Saved data entries
=-=-=

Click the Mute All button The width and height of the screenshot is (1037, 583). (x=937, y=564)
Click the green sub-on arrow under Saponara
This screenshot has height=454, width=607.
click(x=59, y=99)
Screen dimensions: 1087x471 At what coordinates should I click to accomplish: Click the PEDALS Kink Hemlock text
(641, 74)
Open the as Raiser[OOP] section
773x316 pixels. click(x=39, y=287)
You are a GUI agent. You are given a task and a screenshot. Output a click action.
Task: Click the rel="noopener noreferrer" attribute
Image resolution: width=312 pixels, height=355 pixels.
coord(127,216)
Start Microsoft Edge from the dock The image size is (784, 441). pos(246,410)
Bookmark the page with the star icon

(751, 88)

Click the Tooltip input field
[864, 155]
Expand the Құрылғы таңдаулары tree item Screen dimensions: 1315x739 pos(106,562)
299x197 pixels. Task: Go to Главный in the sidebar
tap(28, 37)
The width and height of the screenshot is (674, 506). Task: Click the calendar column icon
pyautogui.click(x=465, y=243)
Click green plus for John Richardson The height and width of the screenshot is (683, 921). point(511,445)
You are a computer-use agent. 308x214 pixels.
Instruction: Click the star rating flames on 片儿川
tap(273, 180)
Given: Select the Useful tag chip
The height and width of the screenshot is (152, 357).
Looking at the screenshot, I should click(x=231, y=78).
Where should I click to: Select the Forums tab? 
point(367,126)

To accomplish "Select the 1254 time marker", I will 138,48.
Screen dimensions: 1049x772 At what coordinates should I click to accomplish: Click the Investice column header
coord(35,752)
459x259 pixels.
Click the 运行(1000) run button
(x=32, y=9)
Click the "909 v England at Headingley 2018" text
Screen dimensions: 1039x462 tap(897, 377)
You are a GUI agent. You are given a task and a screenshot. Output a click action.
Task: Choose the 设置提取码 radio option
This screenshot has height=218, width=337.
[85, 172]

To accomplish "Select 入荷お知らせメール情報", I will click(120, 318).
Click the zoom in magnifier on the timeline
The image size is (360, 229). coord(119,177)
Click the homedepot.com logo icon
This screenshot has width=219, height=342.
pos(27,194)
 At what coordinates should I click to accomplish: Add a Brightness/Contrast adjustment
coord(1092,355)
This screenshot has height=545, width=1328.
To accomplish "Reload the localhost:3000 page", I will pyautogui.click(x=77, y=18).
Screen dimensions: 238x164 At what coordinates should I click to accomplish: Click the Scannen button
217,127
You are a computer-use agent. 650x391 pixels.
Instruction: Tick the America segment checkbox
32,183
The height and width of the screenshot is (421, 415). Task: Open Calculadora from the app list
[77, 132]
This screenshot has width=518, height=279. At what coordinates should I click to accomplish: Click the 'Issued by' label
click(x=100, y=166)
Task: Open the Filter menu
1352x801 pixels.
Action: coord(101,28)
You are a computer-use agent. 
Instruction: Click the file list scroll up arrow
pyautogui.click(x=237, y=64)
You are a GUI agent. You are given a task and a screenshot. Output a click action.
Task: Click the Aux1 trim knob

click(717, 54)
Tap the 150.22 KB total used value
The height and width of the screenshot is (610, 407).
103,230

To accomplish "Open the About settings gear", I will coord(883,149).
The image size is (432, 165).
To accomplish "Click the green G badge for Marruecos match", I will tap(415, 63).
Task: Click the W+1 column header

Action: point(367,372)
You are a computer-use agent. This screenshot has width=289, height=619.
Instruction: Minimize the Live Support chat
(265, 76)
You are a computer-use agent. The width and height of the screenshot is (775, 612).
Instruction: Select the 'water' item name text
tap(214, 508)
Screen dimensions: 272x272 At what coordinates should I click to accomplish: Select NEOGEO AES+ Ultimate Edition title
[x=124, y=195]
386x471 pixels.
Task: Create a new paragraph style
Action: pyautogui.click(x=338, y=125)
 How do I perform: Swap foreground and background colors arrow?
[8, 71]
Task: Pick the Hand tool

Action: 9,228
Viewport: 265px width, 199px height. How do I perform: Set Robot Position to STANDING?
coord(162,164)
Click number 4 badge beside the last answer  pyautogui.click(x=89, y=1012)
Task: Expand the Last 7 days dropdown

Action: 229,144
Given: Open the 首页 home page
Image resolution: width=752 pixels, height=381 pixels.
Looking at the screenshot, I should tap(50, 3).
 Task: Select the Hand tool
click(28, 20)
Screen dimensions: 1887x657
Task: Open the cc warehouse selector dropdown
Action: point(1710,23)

=-=-=

Transcribe the data. Leave every line exactly as it is.

> [SOLVED PROBLEM]
Click the Mute All button The width and height of the screenshot is (1037, 583). (x=937, y=564)
Click the green sub-on arrow under Saponara
This screenshot has height=454, width=607.
click(x=59, y=99)
Screen dimensions: 1087x471 At what coordinates should I click to accomplish: Click the PEDALS Kink Hemlock text
(641, 74)
Open the as Raiser[OOP] section
773x316 pixels. click(x=39, y=287)
You are a GUI agent. You are given a task and a screenshot. Output a click action.
Task: Click the rel="noopener noreferrer" attribute
Image resolution: width=312 pixels, height=355 pixels.
coord(127,216)
Start Microsoft Edge from the dock The image size is (784, 441). pos(246,410)
Bookmark the page with the star icon

(751, 88)

Click the Tooltip input field
[864, 155]
Expand the Құрылғы таңдаулары tree item Screen dimensions: 1315x739 pos(106,562)
299x197 pixels. Task: Go to Главный in the sidebar
tap(28, 37)
The width and height of the screenshot is (674, 506). Task: Click the calendar column icon
pyautogui.click(x=465, y=243)
Click green plus for John Richardson The height and width of the screenshot is (683, 921). point(511,445)
You are a computer-use agent. 308x214 pixels.
Instruction: Click the star rating flames on 片儿川
tap(273, 180)
Given: Select the Useful tag chip
The height and width of the screenshot is (152, 357).
Looking at the screenshot, I should click(x=231, y=78).
Where should I click to: Select the Forums tab? 
point(367,126)

To accomplish "Select the 1254 time marker", I will 138,48.
Screen dimensions: 1049x772 At what coordinates should I click to accomplish: Click the Investice column header
coord(35,752)
459x259 pixels.
Click the 运行(1000) run button
(x=32, y=9)
Click the "909 v England at Headingley 2018" text
Screen dimensions: 1039x462 tap(897, 377)
You are a GUI agent. You are given a task and a screenshot. Output a click action.
Task: Choose the 设置提取码 radio option
This screenshot has height=218, width=337.
[85, 172]

To accomplish "Select 入荷お知らせメール情報", I will click(120, 318).
Click the zoom in magnifier on the timeline
The image size is (360, 229). coord(119,177)
Click the homedepot.com logo icon
This screenshot has width=219, height=342.
pos(27,194)
 At what coordinates should I click to accomplish: Add a Brightness/Contrast adjustment
coord(1092,355)
This screenshot has height=545, width=1328.
To accomplish "Reload the localhost:3000 page", I will pyautogui.click(x=77, y=18).
Screen dimensions: 238x164 At what coordinates should I click to accomplish: Click the Scannen button
217,127
You are a computer-use agent. 650x391 pixels.
Instruction: Tick the America segment checkbox
32,183
The height and width of the screenshot is (421, 415). Task: Open Calculadora from the app list
[77, 132]
This screenshot has width=518, height=279. At what coordinates should I click to accomplish: Click the 'Issued by' label
click(x=100, y=166)
Task: Open the Filter menu
1352x801 pixels.
Action: coord(101,28)
You are a computer-use agent. 
Instruction: Click the file list scroll up arrow
pyautogui.click(x=237, y=64)
You are a GUI agent. You are given a task and a screenshot. Output a click action.
Task: Click the Aux1 trim knob

click(717, 54)
Tap the 150.22 KB total used value
The height and width of the screenshot is (610, 407).
103,230

To accomplish "Open the About settings gear", I will coord(883,149).
The image size is (432, 165).
To accomplish "Click the green G badge for Marruecos match", I will tap(415, 63).
Task: Click the W+1 column header

Action: point(367,372)
You are a computer-use agent. This screenshot has width=289, height=619.
Instruction: Minimize the Live Support chat
(265, 76)
You are a computer-use agent. The width and height of the screenshot is (775, 612).
Instruction: Select the 'water' item name text
tap(214, 508)
Screen dimensions: 272x272 At what coordinates should I click to accomplish: Select NEOGEO AES+ Ultimate Edition title
[x=124, y=195]
386x471 pixels.
Task: Create a new paragraph style
Action: pyautogui.click(x=338, y=125)
 How do I perform: Swap foreground and background colors arrow?
[8, 71]
Task: Pick the Hand tool

Action: 9,228
Viewport: 265px width, 199px height. How do I perform: Set Robot Position to STANDING?
coord(162,164)
Click number 4 badge beside the last answer  pyautogui.click(x=89, y=1012)
Task: Expand the Last 7 days dropdown

Action: 229,144
Given: Open the 首页 home page
Image resolution: width=752 pixels, height=381 pixels.
Looking at the screenshot, I should tap(50, 3).
 Task: Select the Hand tool
click(28, 20)
Screen dimensions: 1887x657
Task: Open the cc warehouse selector dropdown
Action: point(1710,23)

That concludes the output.